Entries taken from a collection:
■ ■ ■ ■ ■ ■ ■

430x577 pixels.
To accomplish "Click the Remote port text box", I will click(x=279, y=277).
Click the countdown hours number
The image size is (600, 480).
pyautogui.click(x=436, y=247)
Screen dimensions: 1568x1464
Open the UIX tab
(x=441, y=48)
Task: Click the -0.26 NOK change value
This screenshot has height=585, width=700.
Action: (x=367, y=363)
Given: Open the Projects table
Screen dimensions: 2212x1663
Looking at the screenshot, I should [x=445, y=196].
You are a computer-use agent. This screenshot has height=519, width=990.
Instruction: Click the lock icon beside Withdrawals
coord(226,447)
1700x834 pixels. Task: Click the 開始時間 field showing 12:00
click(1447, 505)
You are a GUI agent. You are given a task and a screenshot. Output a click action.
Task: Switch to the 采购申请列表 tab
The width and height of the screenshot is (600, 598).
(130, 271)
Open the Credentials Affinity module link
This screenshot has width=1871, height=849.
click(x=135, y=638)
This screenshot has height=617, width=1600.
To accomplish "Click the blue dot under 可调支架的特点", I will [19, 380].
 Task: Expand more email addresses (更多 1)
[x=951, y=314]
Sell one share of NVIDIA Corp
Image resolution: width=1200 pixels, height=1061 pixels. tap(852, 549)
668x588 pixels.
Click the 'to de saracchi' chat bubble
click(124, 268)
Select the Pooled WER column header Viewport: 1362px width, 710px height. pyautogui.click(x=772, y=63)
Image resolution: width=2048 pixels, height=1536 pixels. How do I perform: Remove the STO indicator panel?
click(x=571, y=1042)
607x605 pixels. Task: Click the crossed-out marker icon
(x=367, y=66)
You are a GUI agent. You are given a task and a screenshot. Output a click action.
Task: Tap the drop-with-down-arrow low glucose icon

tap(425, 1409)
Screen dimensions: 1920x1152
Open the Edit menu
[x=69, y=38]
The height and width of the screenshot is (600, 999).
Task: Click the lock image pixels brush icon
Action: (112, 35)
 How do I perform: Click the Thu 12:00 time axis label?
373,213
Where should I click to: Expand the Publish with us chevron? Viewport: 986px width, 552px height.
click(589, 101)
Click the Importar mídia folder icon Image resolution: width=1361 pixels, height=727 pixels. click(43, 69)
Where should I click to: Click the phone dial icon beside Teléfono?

■ ■ ■ ■ ■ ■ ■

The task>
Swap "Screen dimensions" for "Screen size" in the entries starting at the beginning and ending at the line containing "Looking at the", leaving all other text unchanged.

Finished answer>
430x577 pixels.
To accomplish "Click the Remote port text box", I will click(x=279, y=277).
Click the countdown hours number
The image size is (600, 480).
pyautogui.click(x=436, y=247)
Screen size: 1568x1464
Open the UIX tab
(x=441, y=48)
Task: Click the -0.26 NOK change value
This screenshot has height=585, width=700.
Action: (x=367, y=363)
Given: Open the Projects table
Screen size: 2212x1663
Looking at the screenshot, I should [x=445, y=196].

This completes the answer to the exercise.